Last night he dreamt that the palace of Versailles was full of percussion instruments.
I like to think that one day I’ll be able to laugh and tell my mom all these things I’ve kept from her, and that on that day she’ll laugh also and we’ll be amazed at how ridiculous we once were.
“This love is an artery-clogging, heart-attack-inducing love,” he says. “You’re like a saturated fat.”
Jan has a pretty bad slouch, and he’s losing us. He says that you could easily compare Coney Island to the Vatican – both are places of spectacle, both require the suspension of disbelief.
In the June of 1989, my cousin and I claimed the abandoned half of my grandparents’ duplex in Esfahan. Stain-glassed and fully furnished, it was the perfect place for us to be restaurateurs, puppeteers, a married couple, art gallery curators, and on especially sticky days, arctic explorers. We pushed our stories and our borrowed identities into every room of the house – the balconies were tearooms, the three-story atrium was a winter forest full of finches.

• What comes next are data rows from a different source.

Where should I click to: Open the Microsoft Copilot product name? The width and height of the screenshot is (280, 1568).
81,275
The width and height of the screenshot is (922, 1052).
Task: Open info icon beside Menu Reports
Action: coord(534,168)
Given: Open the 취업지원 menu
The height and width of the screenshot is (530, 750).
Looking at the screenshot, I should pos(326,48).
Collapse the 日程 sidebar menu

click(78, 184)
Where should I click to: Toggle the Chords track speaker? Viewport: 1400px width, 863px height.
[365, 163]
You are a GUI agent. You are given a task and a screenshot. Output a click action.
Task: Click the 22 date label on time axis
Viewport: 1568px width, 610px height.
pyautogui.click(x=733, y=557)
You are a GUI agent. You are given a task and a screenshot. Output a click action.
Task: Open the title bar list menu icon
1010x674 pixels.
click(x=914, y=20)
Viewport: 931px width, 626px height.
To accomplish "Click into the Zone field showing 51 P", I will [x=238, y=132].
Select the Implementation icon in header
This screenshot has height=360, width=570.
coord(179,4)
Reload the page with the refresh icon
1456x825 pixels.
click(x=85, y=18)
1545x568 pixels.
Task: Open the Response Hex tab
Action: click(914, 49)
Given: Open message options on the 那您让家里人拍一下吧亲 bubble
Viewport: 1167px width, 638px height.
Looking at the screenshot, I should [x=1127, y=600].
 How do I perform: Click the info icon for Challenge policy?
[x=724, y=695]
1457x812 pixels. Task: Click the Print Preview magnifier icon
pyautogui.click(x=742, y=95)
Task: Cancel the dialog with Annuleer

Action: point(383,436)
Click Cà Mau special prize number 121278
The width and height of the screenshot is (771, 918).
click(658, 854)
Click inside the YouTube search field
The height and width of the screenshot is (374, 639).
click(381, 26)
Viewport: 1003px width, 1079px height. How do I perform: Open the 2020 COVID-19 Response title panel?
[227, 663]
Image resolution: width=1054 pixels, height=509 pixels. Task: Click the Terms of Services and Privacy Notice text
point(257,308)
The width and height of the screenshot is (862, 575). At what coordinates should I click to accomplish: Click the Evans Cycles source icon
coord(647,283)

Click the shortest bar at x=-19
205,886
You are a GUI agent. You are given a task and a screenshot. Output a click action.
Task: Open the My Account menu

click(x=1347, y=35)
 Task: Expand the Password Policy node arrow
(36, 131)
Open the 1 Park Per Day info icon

In the June of 1989, when the mourners turned the corner and poured into our street like black floodwater, my cousin and I watched from the third-floor balcony, trying to hide behind the tangles of abandoned laundry lines. The wail of the flood was raw and primitive, endless and unlike anything we’d ever heard before. Terrified, we knew that we had to do everything we could to save our games from paralysis - we shut all the balcony doors, we hid behind the sofas in the living room, we pretended we were four-legged animals hiding in the long gold grass of some faraway savannah.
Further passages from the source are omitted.